Stress and Headaches

Stress is a trigger for most headaches, says Dr. Jaime Lopez, assistant professor of neurology and neurosurgery at Stanford University School of Medicine and director of the Intraoperative Neurophysiologic Monitoring Program at Stanford University Medical Center. Stress can also lead to more serious migraine headaches.

Tension-type headaches result when muscles in the neck shoulders and head tense up, limiting blood flow to the area and building up waste products in the tissues. The end result: pain.

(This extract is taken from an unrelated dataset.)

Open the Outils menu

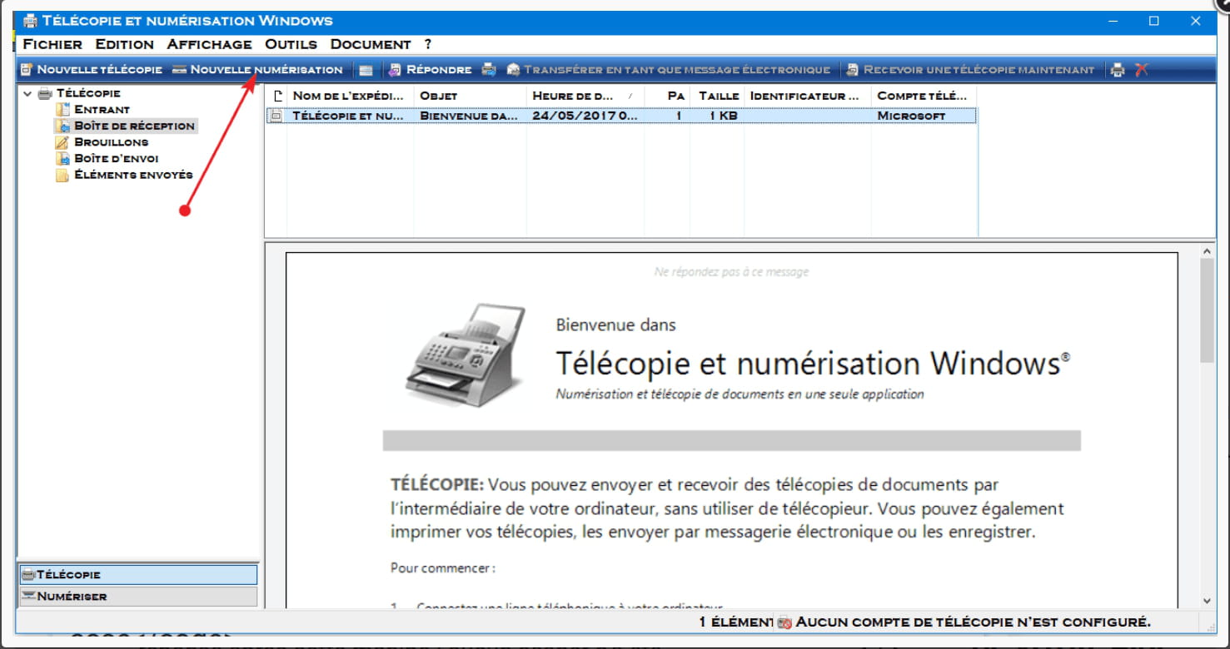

Sleep Disorders and Headaches Sleep disorders are closely linked with tension, migraine and cluster headaches. Fatigue may cause contractions in the head and neck muscles of tension-type headache sufferers. Morning headaches or headaches that occur during the night may be related to such underlying sleep disorders as sleep apnea, in which people stop breathing for extended periods, or insomnia.

Changes in sleep patterns — getting too much or too little — can trigger migraines in some people. Treatment of migraine often includes regular sleep patterns — going to sleep and arising each day at the same time.

Smoking and Headaches

Smoking increases the risk of tension headaches and is a trigger for some migraine sufferers. Many doctors recommend quitting smoking to reduce the risk of headaches.